┏━━

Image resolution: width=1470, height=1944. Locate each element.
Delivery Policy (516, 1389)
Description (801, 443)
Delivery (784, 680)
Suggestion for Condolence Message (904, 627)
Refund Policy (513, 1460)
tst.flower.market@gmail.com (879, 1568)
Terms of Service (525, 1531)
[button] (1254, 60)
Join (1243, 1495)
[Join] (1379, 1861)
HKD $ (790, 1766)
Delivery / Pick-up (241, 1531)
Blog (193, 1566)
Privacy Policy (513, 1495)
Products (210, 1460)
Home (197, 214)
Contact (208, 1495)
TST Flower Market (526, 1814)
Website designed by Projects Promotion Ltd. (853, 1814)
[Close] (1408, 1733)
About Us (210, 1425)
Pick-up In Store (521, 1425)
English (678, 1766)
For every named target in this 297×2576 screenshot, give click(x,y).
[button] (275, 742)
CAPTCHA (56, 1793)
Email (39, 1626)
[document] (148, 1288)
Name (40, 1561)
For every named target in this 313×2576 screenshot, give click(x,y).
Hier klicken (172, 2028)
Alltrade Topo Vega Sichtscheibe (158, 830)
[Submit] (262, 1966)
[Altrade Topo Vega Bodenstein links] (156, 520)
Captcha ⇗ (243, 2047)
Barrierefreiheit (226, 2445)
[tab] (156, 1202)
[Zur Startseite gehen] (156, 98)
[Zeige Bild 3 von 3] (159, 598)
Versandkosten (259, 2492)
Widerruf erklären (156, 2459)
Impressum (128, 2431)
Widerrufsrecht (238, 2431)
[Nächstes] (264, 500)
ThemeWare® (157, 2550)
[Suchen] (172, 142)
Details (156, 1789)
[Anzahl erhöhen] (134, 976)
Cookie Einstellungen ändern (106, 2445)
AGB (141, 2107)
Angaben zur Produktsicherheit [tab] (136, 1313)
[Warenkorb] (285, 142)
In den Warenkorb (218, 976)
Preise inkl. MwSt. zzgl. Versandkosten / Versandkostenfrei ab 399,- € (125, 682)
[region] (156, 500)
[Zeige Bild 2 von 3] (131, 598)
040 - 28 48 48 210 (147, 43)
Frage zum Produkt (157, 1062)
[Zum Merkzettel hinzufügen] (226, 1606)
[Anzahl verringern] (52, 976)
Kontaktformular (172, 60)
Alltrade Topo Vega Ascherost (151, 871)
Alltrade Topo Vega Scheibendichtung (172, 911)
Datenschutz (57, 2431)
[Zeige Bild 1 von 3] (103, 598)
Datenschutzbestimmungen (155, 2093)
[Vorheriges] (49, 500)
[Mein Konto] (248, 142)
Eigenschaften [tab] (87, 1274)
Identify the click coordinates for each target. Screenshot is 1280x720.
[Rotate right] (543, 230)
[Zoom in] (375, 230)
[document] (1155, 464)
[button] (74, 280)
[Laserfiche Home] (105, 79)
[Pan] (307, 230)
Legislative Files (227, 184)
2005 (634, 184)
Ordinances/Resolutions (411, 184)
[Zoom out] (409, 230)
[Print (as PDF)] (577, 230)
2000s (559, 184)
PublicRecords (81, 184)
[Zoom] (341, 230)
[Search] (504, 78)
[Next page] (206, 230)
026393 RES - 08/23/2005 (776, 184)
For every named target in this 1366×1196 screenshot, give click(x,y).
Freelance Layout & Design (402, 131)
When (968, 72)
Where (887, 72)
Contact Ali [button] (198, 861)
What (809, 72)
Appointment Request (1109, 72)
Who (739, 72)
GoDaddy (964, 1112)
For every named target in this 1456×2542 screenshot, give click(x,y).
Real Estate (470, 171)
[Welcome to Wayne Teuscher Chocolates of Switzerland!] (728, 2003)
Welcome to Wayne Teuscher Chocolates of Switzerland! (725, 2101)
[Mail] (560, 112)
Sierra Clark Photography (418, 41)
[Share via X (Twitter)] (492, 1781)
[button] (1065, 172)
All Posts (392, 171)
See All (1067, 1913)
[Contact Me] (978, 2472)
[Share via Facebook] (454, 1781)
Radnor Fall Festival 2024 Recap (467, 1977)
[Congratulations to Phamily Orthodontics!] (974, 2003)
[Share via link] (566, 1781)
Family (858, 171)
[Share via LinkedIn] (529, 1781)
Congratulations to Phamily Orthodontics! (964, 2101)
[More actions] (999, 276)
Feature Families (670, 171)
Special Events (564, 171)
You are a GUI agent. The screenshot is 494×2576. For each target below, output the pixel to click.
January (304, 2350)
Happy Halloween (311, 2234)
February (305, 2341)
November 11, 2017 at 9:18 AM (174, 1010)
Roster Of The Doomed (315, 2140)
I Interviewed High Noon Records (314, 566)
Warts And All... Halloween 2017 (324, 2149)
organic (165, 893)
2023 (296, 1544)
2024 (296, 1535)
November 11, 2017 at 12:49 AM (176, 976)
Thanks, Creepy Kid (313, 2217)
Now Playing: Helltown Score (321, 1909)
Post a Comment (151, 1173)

┗━━

→ The task
Retype only this portion of the data above: the line containing "Preise inkl. MwSt.", the line containing "026393 RES - 08/23/2005 (776, 184)", and all lines between them, exactly.

→ Answer to the problem
Preise inkl. MwSt. zzgl. Versandkosten / Versandkostenfrei ab 399,- € (125, 682)
[region] (156, 500)
[Zeige Bild 2 von 3] (131, 598)
040 - 28 48 48 210 (147, 43)
Frage zum Produkt (157, 1062)
[Zum Merkzettel hinzufügen] (226, 1606)
[Anzahl verringern] (52, 976)
Kontaktformular (172, 60)
Alltrade Topo Vega Ascherost (151, 871)
Alltrade Topo Vega Scheibendichtung (172, 911)
Datenschutz (57, 2431)
[Zeige Bild 1 von 3] (103, 598)
Datenschutzbestimmungen (155, 2093)
[Vorheriges] (49, 500)
[Mein Konto] (248, 142)
Eigenschaften [tab] (87, 1274)
Identify the click coordinates for each target. Screenshot is 1280x720.
[Rotate right] (543, 230)
[Zoom in] (375, 230)
[document] (1155, 464)
[button] (74, 280)
[Laserfiche Home] (105, 79)
[Pan] (307, 230)
Legislative Files (227, 184)
2005 (634, 184)
Ordinances/Resolutions (411, 184)
[Zoom out] (409, 230)
[Print (as PDF)] (577, 230)
2000s (559, 184)
PublicRecords (81, 184)
[Zoom] (341, 230)
[Search] (504, 78)
[Next page] (206, 230)
026393 RES - 08/23/2005 (776, 184)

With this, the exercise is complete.